The name “Ausbruch” comes from the laborious hand-selection of suitable berries, in which the desired berries are literally “broken off” the cluster. These wines are characterised by an intriguingly fine contrast between sweetness and acidity. Ruster Ausbruch is never overly corpulent, despite its high degree of concentration, making it a very versatile food companion.
Wines that are not marketed under the Leithaberg DAC or Ruster Ausbruch DAC designations may still be labelled with “Burgenland” as their designation of origin. This includes the abundant portfolio of dry wines, as well as unique sweet wines such as Auslese and Beerenauslese.
In addition to its wine, Rust draws visitors with the charm of its historic town centre, whose chimneys provide a nesting site every year for visiting families of storks. Between March and August, these migratory birds are such a landmark in the town that Rust is nicknamed the “City of Storks”. Tourist attractions also include a wide range of leisure activities around Lake Neusiedl and top culinary addresses in the town and its environs.
the wine must be vinified exclusively from grapes grown within the municipal limits of Rust.
Submission for the Federal Inspection Number
from 1 April in the year following the harvest
Minimum must weight
min. 45 g/l
Hand harvesting mandatory!
Geologically speaking, the town of Rust is particularly interesting. Quartz-rich “Rust gravel” and sands predominate to the south, while the north is characterised by somewhat younger Leitha limestone. Leitha limestone was created in the calm, shallow waters of the warm sea that washed around the crystalline bedrock (now, the core of the Rust ridge) between 16 and 11 million years ago. This sea formed small reefs in the area and provided a habitat for a wealth of marine fauna. The Rust gravel and sands can be traced back to an older river, which transported quartz, quartzite, gneiss and mica schist from the rising Alps, and deposited them here as rounded pebbles and sand. Separated from the Leitha limestone by a tectonic shift, Rust contains two very different parent rocks, side by side – meaning that a vineyard with acidic soil can lie right next door to one with calcareous soil. At lower elevations towards the lake, the vineyards lie on colluvial loam and recent marine clays.

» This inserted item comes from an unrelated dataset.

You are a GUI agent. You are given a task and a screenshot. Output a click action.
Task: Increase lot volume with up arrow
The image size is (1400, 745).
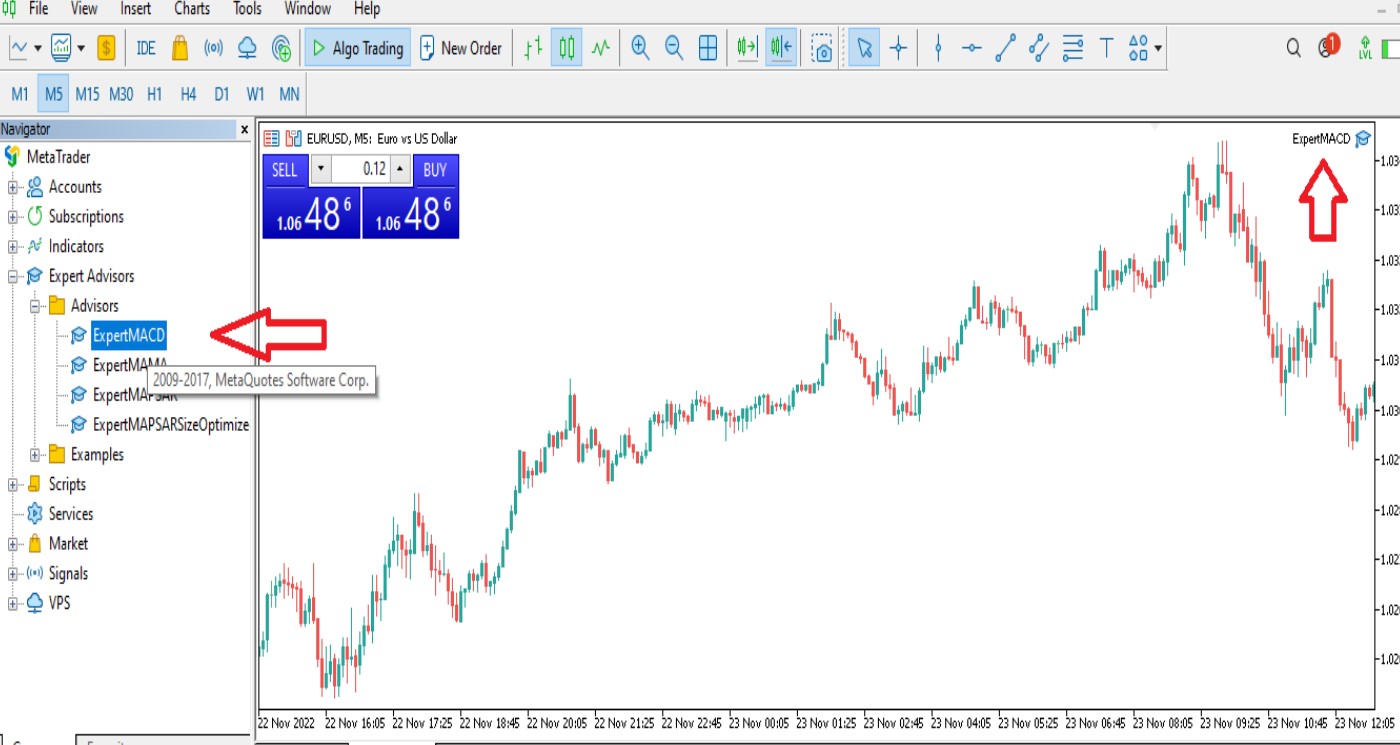pos(400,169)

Like the dry wines of Rust, the Ruster Ausbruch is a very versatile food companion. Of course it harmonises with classic Austrian pastries and international desserts, but for the adventuresome individual, a truly exciting universe of flavour combinations opens up: fowl liver, blue cheese, spicy Asian dishes, even a hearty ragout or a steak can be paired and complemented with the sweet liquid gold of Rust, offering incomparable culinary experiences.